Designers like Ritu Kumar and James Ferreira believe the Indian design industry is ahead of just bridal lines.
“I think we have such a rich textile base in India that even if you look at the designers in India working on textiles alone, you could hardly call them tailors,” design veteran Ritu Kumar told IANS.
“I’m also a designer and I work a lot in the field and unit too, it’s nothing to do with the tailoring. I think Manish is going a little out of context. I totally disagree with his words,” added Kumar, who has been a part of India’s flourishing fashion fraternity for four decades.
Arora himself flaunts a tattoo which reads ‘Lady Tailor’ and hosted a TV show called “Adventures of the Ladies Tailor”.
But his comment has raised many eyebrows in the fashion industry.
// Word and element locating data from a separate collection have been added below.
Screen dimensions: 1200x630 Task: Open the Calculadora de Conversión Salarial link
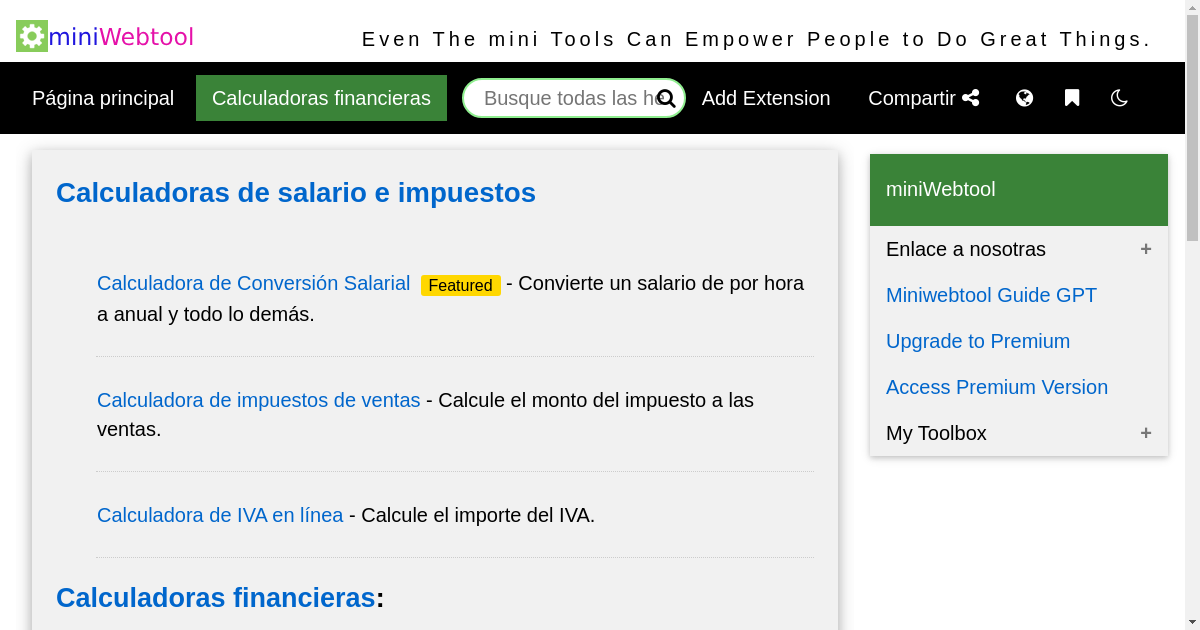253,283
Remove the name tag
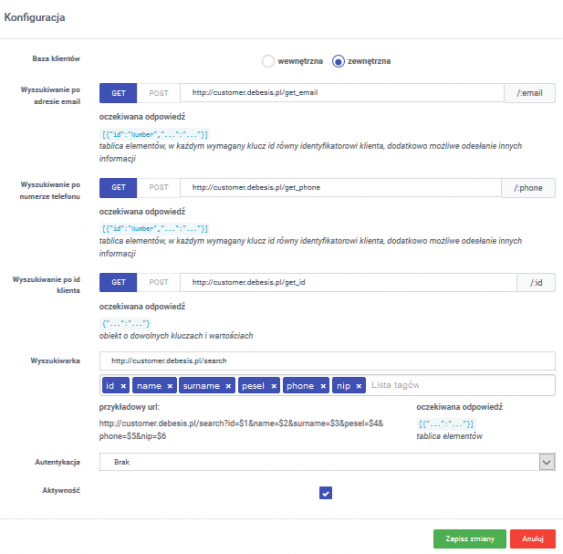Viewport: 563px width, 554px height. point(170,386)
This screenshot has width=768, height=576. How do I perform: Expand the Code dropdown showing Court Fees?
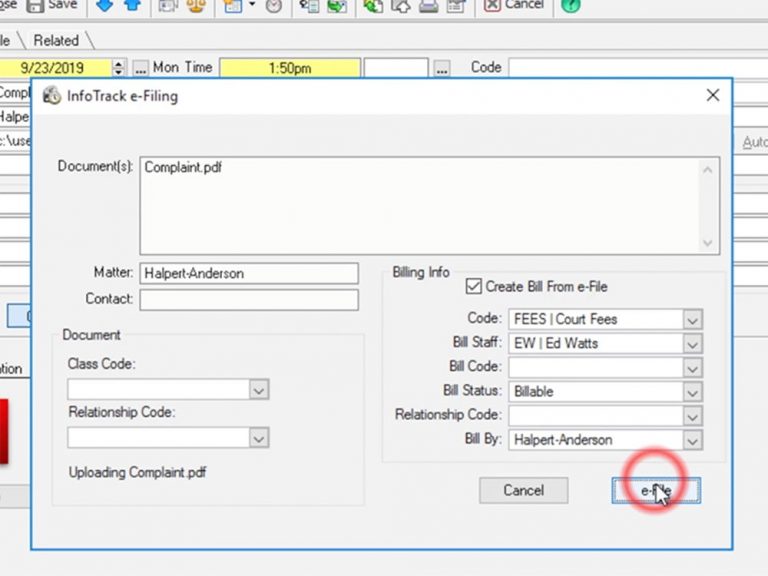click(x=692, y=320)
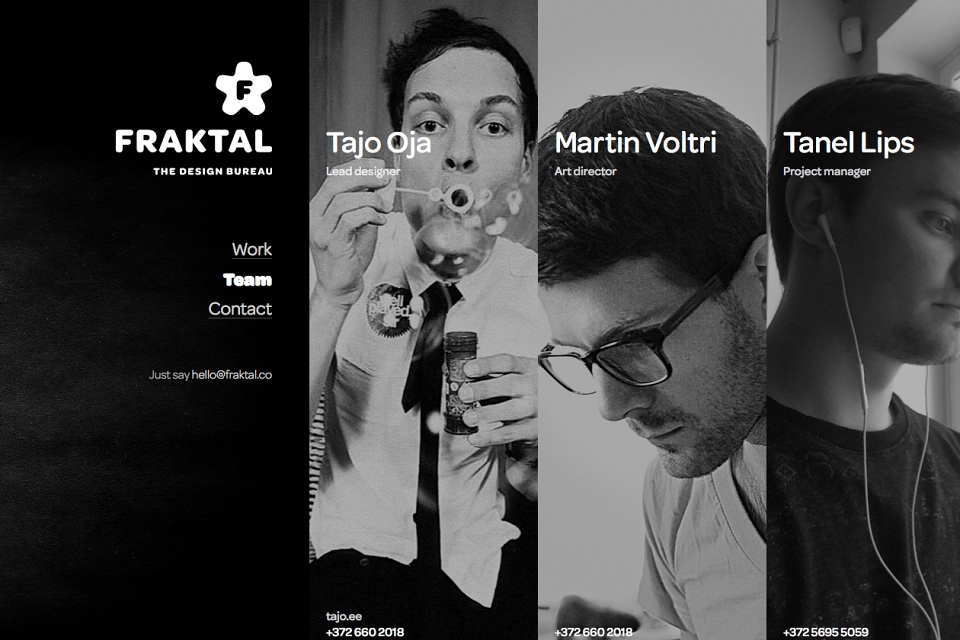The height and width of the screenshot is (640, 960).
Task: Go to the Contact page link
Action: coord(240,309)
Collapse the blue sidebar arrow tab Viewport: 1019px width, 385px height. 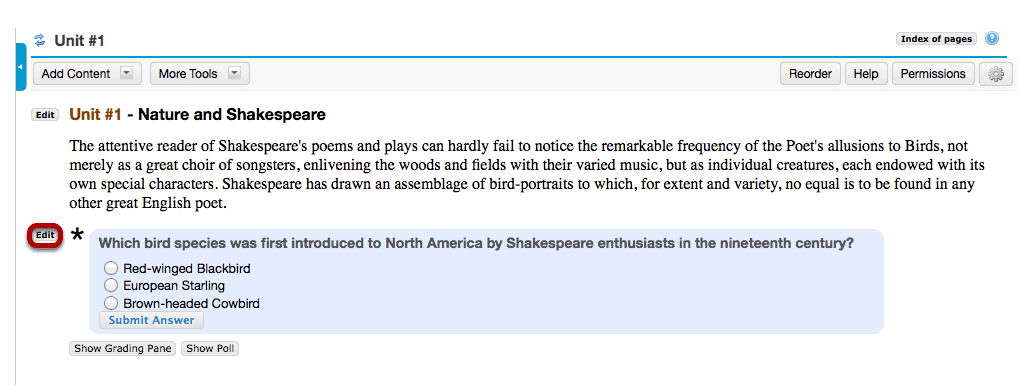20,67
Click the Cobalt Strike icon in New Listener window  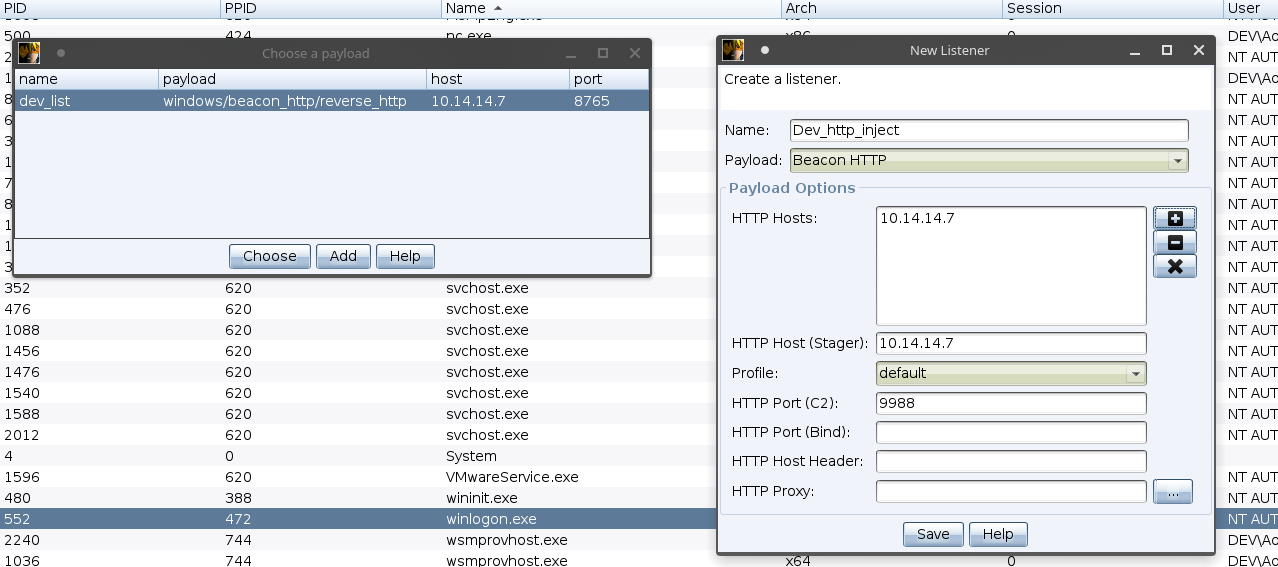tap(733, 50)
“We are making what costumers want, so my question to him (Arora) is what is he making and for whom is he doing it?” said Ferreira, who is currently working on his collection in Sri Lanka.
Ferreira, 55, who started his career from retailing in up-market stores in Mumbai and designed for cine stars like Amitabh Bachchan and Mithun Chakraborty, says the country’s upcoming designers are extremely talented.
“I think he (Arora) is talking about the time when he was growing as designer in Mumbai. I believe that young designers are very talented in our country and I find them really challenging. I feel like I am growing and learning with them,” he said.
Arora started his journey in the fashion world in 1997 by launching his label Manish Arora. He furthered his presence in the Indian market by introducing his diffusion label Fish Fry in 2001.
He is a popular name in the international market, given his catchy, quirky designs in psychedelic colours. Foreign celebrities like Lady Gaga and Katy Perry have flaunted his designs, and he was the creative director of French fashion house Paco Rabanne for one year. The contract ended recently.
Indian fashion designers with global presence believe it’s each to his own when it comes to the Indian or international market. The product decides which market a designer caters to.
“It depends on what is your market — India or abroad? And what’s your product – pret or couture? If you are doing circus clothing and really bizarre stuff, then of course the market is very limited (in India),” said Jattinn Kochhar, who has completed 21 years in the fashion industry.
“I find Indian fashion market huge, its very much growing. The only thing is that if you look at the western clothes, may be it is not so large, but our own Indian fashion is huge,” said Ritu Kumar.
Apart from the popular, bi-annual Wills Lifestyle India Fashion Week and Lakme Fashion Week, India has witnessed an upsurge in the number of fashion events, with several cities hosting their own weeks as well as niche fashion events every now and them.
Unfortunately, the clarity in the business regarding the couture and pret designers is still hazy. A few couture designers believe major buyers and clients are based abroad, and India is not conducive for couture business.
“There is no clarity among most of the people in the fashion industry. If you look at most of the Indian designers’ portfolio, they are either doing resort wear or making lehenga cholis. Now the fact is that you can’t do everything; you have to specialise,” said Kochhar.
Ritu Kumar feels adequate number of designers cater to couture in India.
“India’s market is very healthy for couture, and couture in India is perhaps growing very fast, but at the same time there is a huge market for ready-to-wear,” she said.